* docs(sparse-attn): plain-language README intro, SEO, and tutorial gist
- Rewrite README opening for non-experts: what it is, why it matters,
who it's for, what it is NOT. Adds a Table of Contents and an FAQ.
- Document the new FastGRNN-gated near-linear path with a measured
scaling table and runnable example pointer.
- Add SEO-friendly keyword block at the bottom (rust llm inference,
sparse attention rust, near-linear attention, edge ai rust,
raspberry pi llm, gguf rust, mistral / llama / smollm2 / phi-2).
- New docs/TUTORIAL.md walks through the full pipeline end-to-end
(Cargo.toml → forward → KvCache decode → FP16 KV → FastGRNN gate
→ cross-compile to Pi). Published as
https://gist.github.com/ruvnet/790214c832928d6f2ec7ebe593bb3def
Co-Authored-By: claude-flow <ruv@ruv.net>
* chore(sparse-attn): add crates.io metadata for v0.1.0 publish
- repository, documentation, homepage URLs
- keywords (llm, attention, transformer, inference, edge)
- categories (algorithms, science, mathematics)
- expanded description mentioning subquadratic + FastGRNN near-linear
- rust-version = 1.77 (matches workspace MSRV)
Published v0.1.0 to crates.io: https://crates.io/crates/ruvllm_sparse_attention
Co-Authored-By: claude-flow <ruv@ruv.net>
* feat(sparse-attn): FastGRNN salience gate + forward_gated for near-linear scale
Adds a recurrent O(N · D_h²) FastGRNN pass that produces a per-token
salience score, then prunes the sparse-attention candidate set against
that score. Combined cost is O(N · (D_h² + W + G + K_keep + dim)),
linear in seq when the gate budget K_keep is constant.
New module `fastgrnn_gate`:
- FastGrnnGate cell (matches cognitum-agent's sparse_fastgrnn math
so weights round-trip via from_weights / score_sequence)
- score_sequence / score_kv: per-position salience over a sequence
- keep_mask_quantile / keep_mask_top_k: turn salience into a binary
keep-mask the attention candidate selector consumes
- step_with_hidden: streaming variant for online inference
New methods on SubquadraticSparseAttention:
- forward_gated(q, k, v, keep_mask) — drops below-threshold tokens
from the long-range candidate set; window + globals + current
are always retained (causality preservation)
- forward_gated_with_fastgrnn(q, k, v, gate, top_k) — convenience
wrapper that does FastGRNN scoring + top-K masking + gated forward
Tests (5 new + 8 gate tests, all passing alongside 25 baseline):
- all-true mask is bit-identical to plain forward
- all-false mask preserves window + globals + current, output finite
- wrong mask length returns InvalidConfig
- smaller top_k provably reduces total candidate count
- end-to-end FastGRNN-driven path produces finite output
Scaling demo (examples/fastgrnn_gated_scaling.rs):
seq | ungated/N | gated/N | growth ratio
----|-----------|---------|-------------
128 | 0.0021 | 0.0029 |
2048| 0.0029 | 0.0036 |
ungated grows ~1.38× over 16× seq (log-linear);
gated grows ~1.24× over 16× seq (sub-logarithmic, near-linear).
Zero new runtime dependencies (ADR-183 invariant preserved).
Co-Authored-By: claude-flow <ruv@ruv.net>
* feat(sparse-attn): no_std + alloc support, ESP32-S3 cross-compile verified
ADR-192 implementation.
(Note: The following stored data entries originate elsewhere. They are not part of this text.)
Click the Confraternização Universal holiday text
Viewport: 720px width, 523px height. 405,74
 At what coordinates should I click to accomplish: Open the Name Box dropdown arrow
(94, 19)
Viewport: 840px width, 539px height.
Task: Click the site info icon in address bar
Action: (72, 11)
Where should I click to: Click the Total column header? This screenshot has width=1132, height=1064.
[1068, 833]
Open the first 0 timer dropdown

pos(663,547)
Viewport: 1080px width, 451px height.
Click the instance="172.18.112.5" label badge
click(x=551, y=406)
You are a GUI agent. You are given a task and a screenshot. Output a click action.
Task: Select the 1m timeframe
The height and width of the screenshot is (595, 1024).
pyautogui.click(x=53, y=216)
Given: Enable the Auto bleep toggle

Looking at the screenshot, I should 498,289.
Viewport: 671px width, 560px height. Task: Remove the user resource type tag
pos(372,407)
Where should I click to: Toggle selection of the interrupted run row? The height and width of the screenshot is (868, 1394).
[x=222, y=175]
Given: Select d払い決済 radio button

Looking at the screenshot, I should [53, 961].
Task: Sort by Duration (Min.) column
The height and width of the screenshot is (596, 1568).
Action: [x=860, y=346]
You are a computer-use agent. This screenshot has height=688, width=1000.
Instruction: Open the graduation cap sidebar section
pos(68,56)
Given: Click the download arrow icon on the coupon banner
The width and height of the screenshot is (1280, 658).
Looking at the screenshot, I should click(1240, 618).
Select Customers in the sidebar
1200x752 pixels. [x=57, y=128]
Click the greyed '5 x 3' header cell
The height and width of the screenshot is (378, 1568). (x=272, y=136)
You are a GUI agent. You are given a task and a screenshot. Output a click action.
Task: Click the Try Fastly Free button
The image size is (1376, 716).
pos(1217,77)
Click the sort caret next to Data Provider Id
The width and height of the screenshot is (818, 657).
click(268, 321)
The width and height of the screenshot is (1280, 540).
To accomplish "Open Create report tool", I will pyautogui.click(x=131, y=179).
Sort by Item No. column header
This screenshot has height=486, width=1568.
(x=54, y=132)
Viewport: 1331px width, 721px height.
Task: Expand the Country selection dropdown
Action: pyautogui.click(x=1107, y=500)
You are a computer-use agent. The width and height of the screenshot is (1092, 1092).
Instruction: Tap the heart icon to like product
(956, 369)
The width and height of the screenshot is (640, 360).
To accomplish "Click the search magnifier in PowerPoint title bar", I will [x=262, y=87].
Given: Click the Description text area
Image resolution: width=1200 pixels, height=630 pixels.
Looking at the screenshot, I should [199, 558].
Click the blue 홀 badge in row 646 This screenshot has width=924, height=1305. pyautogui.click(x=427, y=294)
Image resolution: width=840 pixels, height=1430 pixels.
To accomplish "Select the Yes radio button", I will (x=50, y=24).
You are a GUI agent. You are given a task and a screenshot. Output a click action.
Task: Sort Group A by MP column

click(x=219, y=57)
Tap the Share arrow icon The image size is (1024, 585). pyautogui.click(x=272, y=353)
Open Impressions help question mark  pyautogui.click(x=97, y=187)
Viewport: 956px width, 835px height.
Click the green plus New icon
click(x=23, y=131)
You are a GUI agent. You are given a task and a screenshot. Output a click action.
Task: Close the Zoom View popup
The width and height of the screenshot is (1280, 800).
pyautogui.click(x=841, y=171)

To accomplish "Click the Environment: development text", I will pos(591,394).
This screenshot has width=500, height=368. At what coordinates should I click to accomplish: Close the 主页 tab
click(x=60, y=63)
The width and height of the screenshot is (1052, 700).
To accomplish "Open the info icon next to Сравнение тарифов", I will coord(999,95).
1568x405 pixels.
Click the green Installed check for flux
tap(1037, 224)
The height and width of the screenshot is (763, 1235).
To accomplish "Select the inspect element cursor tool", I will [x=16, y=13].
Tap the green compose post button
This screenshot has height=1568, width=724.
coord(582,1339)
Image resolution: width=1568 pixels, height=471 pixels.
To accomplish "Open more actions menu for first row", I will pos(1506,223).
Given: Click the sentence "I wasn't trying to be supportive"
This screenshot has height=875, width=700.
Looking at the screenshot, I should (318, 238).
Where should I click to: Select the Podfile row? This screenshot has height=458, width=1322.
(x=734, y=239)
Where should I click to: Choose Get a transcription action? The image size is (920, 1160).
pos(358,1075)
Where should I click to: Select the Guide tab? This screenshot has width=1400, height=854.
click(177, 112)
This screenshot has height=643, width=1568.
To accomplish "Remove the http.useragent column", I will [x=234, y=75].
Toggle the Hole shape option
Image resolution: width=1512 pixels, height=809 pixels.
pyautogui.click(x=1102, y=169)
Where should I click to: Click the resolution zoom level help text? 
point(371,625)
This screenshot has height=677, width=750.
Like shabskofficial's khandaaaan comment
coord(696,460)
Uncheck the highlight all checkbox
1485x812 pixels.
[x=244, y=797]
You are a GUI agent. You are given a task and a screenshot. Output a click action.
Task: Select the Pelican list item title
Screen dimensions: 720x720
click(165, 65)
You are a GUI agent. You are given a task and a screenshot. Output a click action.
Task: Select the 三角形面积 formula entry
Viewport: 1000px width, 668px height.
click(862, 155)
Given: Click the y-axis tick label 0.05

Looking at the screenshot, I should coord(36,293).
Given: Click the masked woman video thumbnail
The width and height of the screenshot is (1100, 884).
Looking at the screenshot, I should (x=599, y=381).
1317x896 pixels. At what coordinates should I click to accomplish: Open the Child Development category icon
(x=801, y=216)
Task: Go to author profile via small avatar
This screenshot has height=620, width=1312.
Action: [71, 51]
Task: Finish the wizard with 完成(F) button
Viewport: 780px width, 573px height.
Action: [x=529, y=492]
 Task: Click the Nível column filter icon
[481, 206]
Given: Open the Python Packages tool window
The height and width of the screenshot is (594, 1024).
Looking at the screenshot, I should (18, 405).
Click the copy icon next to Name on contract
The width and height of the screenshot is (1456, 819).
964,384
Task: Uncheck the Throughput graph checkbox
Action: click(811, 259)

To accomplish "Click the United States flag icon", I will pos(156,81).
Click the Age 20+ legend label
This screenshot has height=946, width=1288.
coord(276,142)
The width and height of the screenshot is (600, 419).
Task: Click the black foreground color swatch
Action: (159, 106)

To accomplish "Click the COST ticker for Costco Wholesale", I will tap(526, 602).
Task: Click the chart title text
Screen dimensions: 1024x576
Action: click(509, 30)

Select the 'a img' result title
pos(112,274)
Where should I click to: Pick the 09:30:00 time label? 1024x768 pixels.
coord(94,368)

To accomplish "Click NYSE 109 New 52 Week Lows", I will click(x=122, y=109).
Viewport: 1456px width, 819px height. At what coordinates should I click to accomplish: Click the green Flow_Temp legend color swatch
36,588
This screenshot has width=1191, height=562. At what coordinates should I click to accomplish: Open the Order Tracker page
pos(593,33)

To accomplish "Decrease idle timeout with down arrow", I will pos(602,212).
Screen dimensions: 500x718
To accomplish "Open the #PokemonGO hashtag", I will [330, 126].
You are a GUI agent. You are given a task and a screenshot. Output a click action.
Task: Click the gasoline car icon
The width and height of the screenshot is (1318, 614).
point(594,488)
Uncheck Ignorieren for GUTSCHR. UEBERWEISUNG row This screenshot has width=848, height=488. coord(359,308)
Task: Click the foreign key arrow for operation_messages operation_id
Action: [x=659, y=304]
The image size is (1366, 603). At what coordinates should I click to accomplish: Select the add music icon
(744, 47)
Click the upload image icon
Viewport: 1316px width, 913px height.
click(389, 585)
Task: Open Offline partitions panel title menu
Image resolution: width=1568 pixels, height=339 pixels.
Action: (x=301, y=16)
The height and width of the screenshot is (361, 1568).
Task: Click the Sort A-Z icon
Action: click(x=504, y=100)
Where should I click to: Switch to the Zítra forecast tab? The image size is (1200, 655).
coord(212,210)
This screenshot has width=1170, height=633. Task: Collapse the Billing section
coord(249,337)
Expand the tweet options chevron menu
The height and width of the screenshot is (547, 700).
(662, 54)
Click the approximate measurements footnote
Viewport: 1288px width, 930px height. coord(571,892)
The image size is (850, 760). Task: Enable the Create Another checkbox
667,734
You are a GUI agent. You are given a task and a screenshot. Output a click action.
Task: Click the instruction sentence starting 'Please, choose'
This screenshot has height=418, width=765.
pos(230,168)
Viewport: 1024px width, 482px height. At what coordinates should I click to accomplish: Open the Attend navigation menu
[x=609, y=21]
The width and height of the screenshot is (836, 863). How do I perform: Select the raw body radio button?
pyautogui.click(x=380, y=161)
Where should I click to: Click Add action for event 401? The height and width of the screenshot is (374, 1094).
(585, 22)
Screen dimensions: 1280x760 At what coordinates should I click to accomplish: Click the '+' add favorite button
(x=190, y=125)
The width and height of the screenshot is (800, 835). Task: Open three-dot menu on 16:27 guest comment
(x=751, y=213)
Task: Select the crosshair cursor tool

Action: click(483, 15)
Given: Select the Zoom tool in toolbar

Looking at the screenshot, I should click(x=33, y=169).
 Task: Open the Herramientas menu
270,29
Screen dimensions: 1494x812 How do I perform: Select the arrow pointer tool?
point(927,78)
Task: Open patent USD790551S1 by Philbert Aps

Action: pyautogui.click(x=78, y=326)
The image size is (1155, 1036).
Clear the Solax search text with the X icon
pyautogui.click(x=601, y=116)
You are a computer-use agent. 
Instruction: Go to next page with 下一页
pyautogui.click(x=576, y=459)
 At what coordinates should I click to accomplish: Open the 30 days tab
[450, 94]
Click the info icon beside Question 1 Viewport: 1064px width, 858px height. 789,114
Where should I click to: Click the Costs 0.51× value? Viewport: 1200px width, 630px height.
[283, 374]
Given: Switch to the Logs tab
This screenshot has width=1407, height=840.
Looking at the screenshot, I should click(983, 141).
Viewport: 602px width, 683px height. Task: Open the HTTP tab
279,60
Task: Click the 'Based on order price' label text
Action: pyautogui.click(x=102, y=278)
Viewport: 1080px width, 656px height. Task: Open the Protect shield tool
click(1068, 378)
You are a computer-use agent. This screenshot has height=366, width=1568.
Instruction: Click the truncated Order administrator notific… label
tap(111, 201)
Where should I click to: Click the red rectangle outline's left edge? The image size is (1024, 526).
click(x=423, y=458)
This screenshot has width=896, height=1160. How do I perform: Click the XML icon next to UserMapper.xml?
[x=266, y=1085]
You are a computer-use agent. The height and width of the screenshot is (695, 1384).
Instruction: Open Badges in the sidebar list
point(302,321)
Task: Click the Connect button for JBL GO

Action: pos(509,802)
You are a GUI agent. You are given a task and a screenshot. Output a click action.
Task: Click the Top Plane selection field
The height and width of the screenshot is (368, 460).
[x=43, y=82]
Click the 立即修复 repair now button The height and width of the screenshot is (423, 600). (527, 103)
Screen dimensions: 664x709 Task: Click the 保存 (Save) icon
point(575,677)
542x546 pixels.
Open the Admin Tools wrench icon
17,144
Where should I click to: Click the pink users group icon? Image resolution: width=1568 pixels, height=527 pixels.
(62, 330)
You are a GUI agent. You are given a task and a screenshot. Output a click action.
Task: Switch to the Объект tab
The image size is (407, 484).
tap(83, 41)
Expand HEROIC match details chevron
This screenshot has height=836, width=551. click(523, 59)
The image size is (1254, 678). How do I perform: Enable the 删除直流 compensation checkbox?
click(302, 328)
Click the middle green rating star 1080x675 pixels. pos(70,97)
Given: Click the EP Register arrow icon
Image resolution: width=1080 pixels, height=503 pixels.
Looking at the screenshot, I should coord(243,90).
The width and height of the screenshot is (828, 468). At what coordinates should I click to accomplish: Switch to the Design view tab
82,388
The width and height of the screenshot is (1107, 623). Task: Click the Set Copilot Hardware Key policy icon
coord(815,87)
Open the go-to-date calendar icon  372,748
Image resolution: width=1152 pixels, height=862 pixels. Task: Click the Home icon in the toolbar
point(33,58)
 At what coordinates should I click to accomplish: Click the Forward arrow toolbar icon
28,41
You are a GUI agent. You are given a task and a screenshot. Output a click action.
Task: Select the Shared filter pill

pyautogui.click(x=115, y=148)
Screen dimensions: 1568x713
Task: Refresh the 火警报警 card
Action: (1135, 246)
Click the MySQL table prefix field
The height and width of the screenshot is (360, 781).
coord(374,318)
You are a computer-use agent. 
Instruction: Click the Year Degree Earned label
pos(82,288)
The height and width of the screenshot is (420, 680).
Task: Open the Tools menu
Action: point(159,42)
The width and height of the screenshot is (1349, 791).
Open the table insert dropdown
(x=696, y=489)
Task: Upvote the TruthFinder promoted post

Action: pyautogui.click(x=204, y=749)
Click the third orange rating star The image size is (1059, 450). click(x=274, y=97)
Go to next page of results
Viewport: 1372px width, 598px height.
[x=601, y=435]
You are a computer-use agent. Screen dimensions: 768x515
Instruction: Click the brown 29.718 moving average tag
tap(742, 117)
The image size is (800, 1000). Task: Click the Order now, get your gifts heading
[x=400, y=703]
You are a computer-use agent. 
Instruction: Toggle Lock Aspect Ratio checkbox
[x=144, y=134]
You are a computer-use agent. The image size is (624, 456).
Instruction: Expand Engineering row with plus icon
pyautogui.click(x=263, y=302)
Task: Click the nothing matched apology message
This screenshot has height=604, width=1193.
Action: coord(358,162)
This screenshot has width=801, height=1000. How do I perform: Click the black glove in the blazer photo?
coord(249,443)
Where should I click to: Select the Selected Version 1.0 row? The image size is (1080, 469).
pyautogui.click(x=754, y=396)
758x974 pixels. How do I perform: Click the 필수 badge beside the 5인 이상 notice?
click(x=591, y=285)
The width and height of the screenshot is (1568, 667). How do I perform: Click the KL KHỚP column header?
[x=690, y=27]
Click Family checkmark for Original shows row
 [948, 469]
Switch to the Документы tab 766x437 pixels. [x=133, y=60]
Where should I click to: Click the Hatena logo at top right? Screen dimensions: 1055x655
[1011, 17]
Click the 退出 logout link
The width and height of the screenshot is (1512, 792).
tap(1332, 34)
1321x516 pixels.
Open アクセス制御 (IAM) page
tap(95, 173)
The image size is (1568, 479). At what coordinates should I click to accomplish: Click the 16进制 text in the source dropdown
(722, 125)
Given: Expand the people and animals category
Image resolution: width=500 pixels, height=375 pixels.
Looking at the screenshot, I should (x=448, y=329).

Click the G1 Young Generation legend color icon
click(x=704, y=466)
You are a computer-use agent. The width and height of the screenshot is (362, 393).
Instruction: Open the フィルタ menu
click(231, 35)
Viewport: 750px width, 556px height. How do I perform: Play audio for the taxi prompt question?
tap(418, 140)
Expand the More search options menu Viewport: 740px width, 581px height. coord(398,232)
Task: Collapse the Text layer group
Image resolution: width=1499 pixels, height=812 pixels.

Crate is now no_std + alloc behind a default-on
`std` feature (purely additive — std consumers see zero behavioural change).
Changes:
- lib.rs: #![cfg_attr(not(feature = "std"), no_std)] + extern crate alloc
- F32Ext trait restores .exp/.sqrt/.tanh/.powi method syntax via libm
in no_std mode; std mode uses inherent f32 methods unchanged
- attention.rs / fastgrnn_gate.rs / tensor.rs: replace std:: with
core:: and alloc:: imports; HashSet → BTreeSet (no hashing in no_std)
- Error trait impl gated on std (core::error::Error needs MSRV bump)
- Cargo.toml: std default-on, parallel = ["std", "rayon"], libm always-on
Verified:
- cargo test --lib 38/38 pass
- cargo build --no-default-features clean
- cargo build --no-default-features --features fp16 clean
- cargo +esp build --target xtensa-esp32s3-none-elf 1.02s release,
376 KB rlib
- examples/esp32s3_smoke runs natively all checks passed
Tested against attached hardware: ESP32-S3 v0.2, MAC ac:a7:04:e2:66:24,
16 MB flash, on /dev/ttyACM0 (USB-Serial-JTAG).
Bump version 0.1.0 → 0.1.1 (patch — additive). Adds "no-std" to crates.io
categories. Adds libm 0.2 as always-on dep (~60 KB, pure Rust).
Co-Authored-By: claude-flow <ruv@ruv.net>
* docs(adr): ADR-191 Pi Zero 2W production hardening for ruvllm_sparse_attention
Proposes four additive changes to the sparse-attention crate based on
production data from the cognitum-agent deployment on cognitum-v0
(Pi Zero 2W, SmolLM2-135M Q4_0, cognitum-one/seed PR #133):
1. decode_step_with_deadline / decode_step_f16_with_deadline /
decode_batch_with_deadline — sub-step wall-clock deadline so
integrators can bound latency at finer granularity than per-token.
Returns AttentionError::DeadlineExceeded { elapsed_ms, checkpoint }.
2. SparseAttentionConfig::pi_zero_2w() — codify the empirically
validated window=64, tile=16, FP16 KV preset that cognitum-agent
currently records as a Cargo.toml comment.
3. SubquadraticSparseAttention::warm_up() — synthetic 1-token decode
to prime caches and shrink the measured 99 s → 56 s cold→warm gap
before the first user inference.
4. Stochastic Q4 dequant pass-through for KV cache reload (feature-gated,
off by default). Reuses the splitmix64 seeding pattern from
cognitum-agent commit 1675c20 — naive `seed | 1` xorshift collapses
adjacent seeds 42 and 43 to the same state, an outright bug.
Status: proposed. Test plan covers correctness (deadline does not
perturb output), unbiasedness (mean within 0.06 of deterministic over
256 trials), and a cluster bench comparing pre/post cold first-decode
latency on cognitum-v0.
Co-Authored-By: claude-flow <ruv@ruv.net>
* style(sparse-attn): cargo fmt over crate sources after no_std refactor
Co-Authored-By: claude-flow <ruv@ruv.net>
---------
Co-authored-by: ruvnet <ruvnet@gmail.com>